本書は,好評により臨牀消化器内科の連載に加筆訂正を行い,さらに「正常肝の組織像」について新たに項目を加え,書籍化したものです.肝疾患の臨床現場になくてはならない参考書.
序 文
近年、従来から知られていた種々の肝疾患の病理像に関し多くの新しい情報がもたらされた。その代表的なものとして、C型肝炎の実態が明らかになるとともに、非活動性で実害のないと考えられていた20-30歳代のC型慢性肝炎が、経過とともに組織像の増悪を来たし、中年以降に至り急速に肝硬変へと進展することが判明し、慢性肝炎の組織分類の改訂を促したことが挙げられる。さらに、我が国における肝の病理診断を巡る特徴的な年代的変化として、腹部画像診断のめざましい進歩、普及、ならびに肝癌発生高危険群の定期的なfollow-up 体制の確立により、慢性肝病変における微小な結節性病変の生検標本ならびに切除標本の診断の機会が飛躍的に増加したことが挙げられる。このうち多くを占める早期の微小な肝細胞癌は異型に乏しい高分化癌よりなるため、従来の肝細胞癌の剖検例あるいは切除例に基づく、肝癌の古典的な病理学的知識では十分に対応できないことは周知のごとくである。

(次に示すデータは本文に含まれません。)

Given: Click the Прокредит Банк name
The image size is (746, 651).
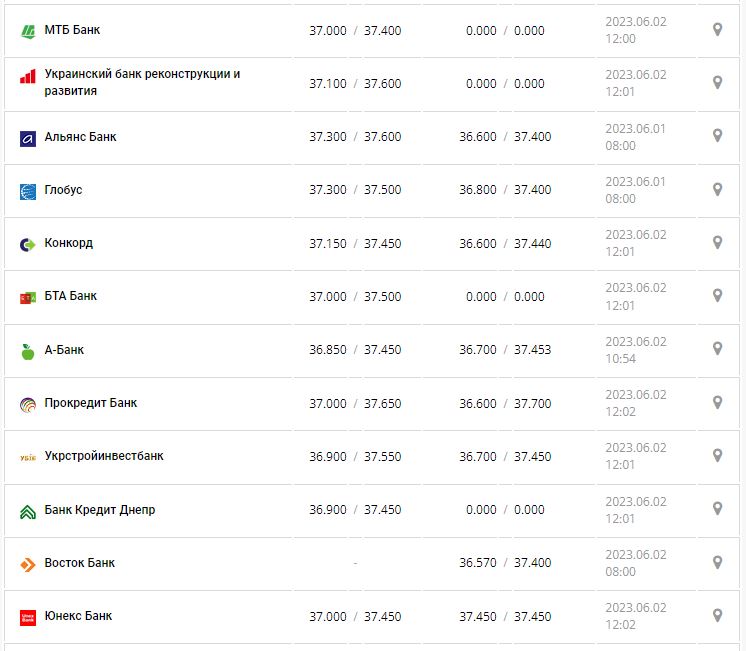Looking at the screenshot, I should point(91,403).
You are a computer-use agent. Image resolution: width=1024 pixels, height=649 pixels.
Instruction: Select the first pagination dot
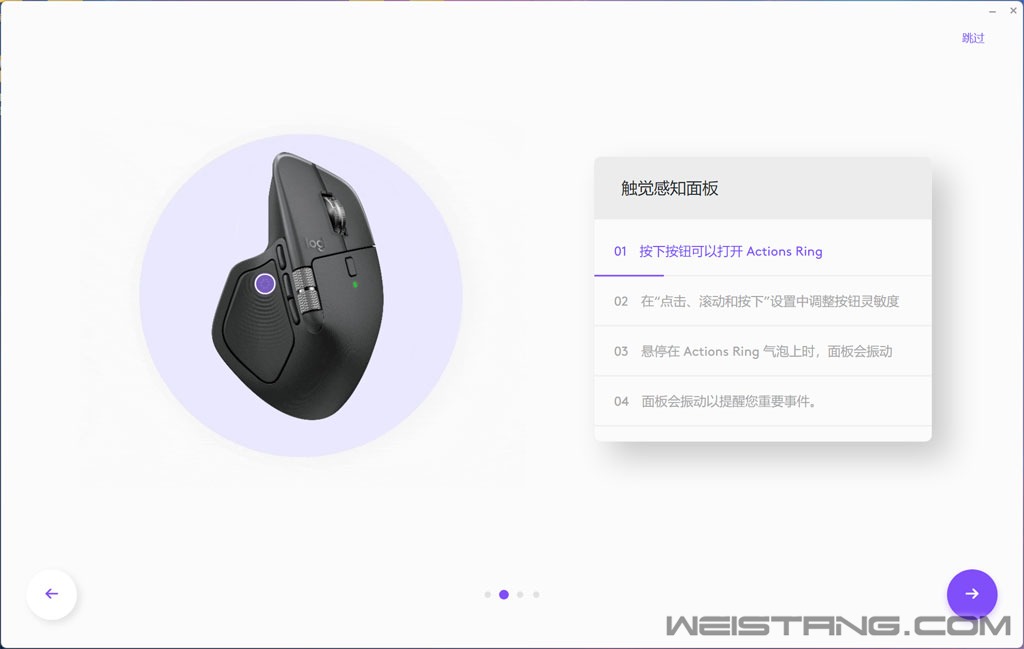(x=488, y=595)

微小結節病変の増加とともに、腺腫様過形成 (dysplastic nodule) に代表される、肝細胞癌の前癌病変ともみなされる結節性病変、あるいは境界病変の診断が新たな問題として生じてきた。また画像診断の普及は、かっては経験することの少なかった各種の結節性病変の生検例、切除例の増加をもたらし、それらの病変についての正確な病理学的知識の習得が要求されるようになった。本書は雑誌「臨床消化器内科」に連載された「肝病理標本の読み方」を基にし、上述したような各疾患の病理組織学的概念の変遷をも十分に踏まえ、加筆して内容の充実を期した。本書は内科研修医、肝臓専門医を志す臨床医、ならびに肝臓病理を専門としない病理医にとり手軽な参考書となることを目指している。日常の診療、あるいは病理診断に当たり、少しでも本書が役に立てば望外の喜びである。なお、肝病理標本、とくに結節性病変の診断に当たっては、決して標本の読みのみにとらわれることなく、画像所見をはじめ臨床所見、臨床医の意見をも考慮に容れた幅広い読み方を心がけることが重要であることを強調したい。
本書の企画から出版に至るまで、多大なご努力をいただいた日本メディカルセンターの有田敏伸氏をはじめ出版部のスタッフに深甚の感謝を表します。